Abercrombie, who was white, was considered a bohemian for wearing black and socializing with Black people. Her prominent friends included Charlie Parker, Sarah Vaughan, and Dizzie Gilespie (who praised her paintings as the visual equivalent of be-bop). Abercrombie herself explained: "Surrealism is meant for me because I am a pretty realistic person but I don't like all I see."
Kindred spirits: Gertrude Abercrombie with mirror and Paulina Peavy with mask
Alice Rahon, Juggler, 1946. LACMA, Ducommun and Gross Endowment  
Like Meret Oppenheim, Alice Rahon (1904-1987) designed fashions for Elsa Schiaparelli before joining Andre Breton's Paris circle of Surrealists. Rahon's career took a different turn when she and husband Wolfgang Paalen accepted Frida Kahlo's invitation to escape the war in Mexico. Rahon ended up spending the rest of her life there. Her Juggler is a marionette for Orion, a "cosmic ballet" she wrote about the beginning and end of the world. 

Both Rahon and Abercrombie were featured in LACMA's groundbreaking 2011 exhibition "In Wonderland: The Surrealist Adventures of Women Artists in Mexico and the United States." The Getty Research Institute acquired Rahon's archive in 2021.
Max Ernst, The Entire City, 1935, and René Magritte's The Treachery of Images, 1929
On view for the first time is Max Ernst's The Entire City, a small post-apocalyptic cityscape acquired by the 2023 Collectors Committee. It's shown next to LACMA's most famous surrealist painting, Magritte's Treachery of Images.

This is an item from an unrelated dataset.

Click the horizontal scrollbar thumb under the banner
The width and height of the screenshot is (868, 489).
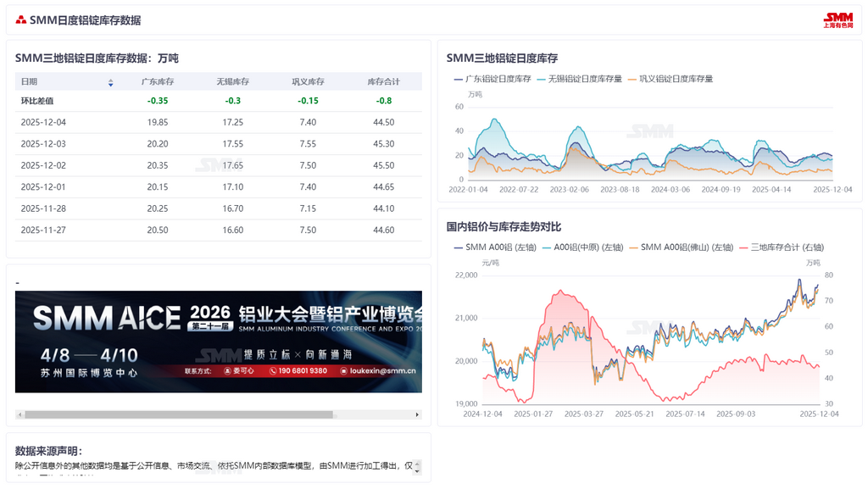point(178,414)

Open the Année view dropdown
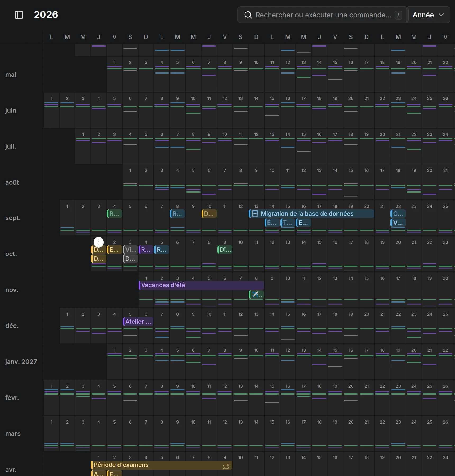coord(428,15)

Sol LeWitt, Wall Drawing #295, 1976
Elsewhere in the Modern galleries are several 60s and 70s pieces that haven't been shown in a long time or at all, including a Sol LeWitt wall drawing and a Pop/Op-inflected Rainbow Heart by Japanese-born Fluxus artist Ay-O, a recent gift. 
Ay-O, Rainbow Heart, 1965-67. LACMA, gift of Riko Mizuno
Ed Moses, Abstract Painting (Red #1), 1975-76
There are duo- and monochrome paintings by Ellsworth Kelly, James Hayward, and Ed Moses. A feminist dissent, Karen Carson's 1971 zipper non-painting, wraps it all up.
Karen Carson, untitled, 1971

Comments

Anonymous said…
I never heard of Pauline Peavy before but her work seems very interesting. I wonder why LACMA bought this particular piece though. She has much better work that's available and I'm sure it doesn't cost too much. Sometimes I feel like LACMA just buys an artist's artwork to say they have it regardless of quality.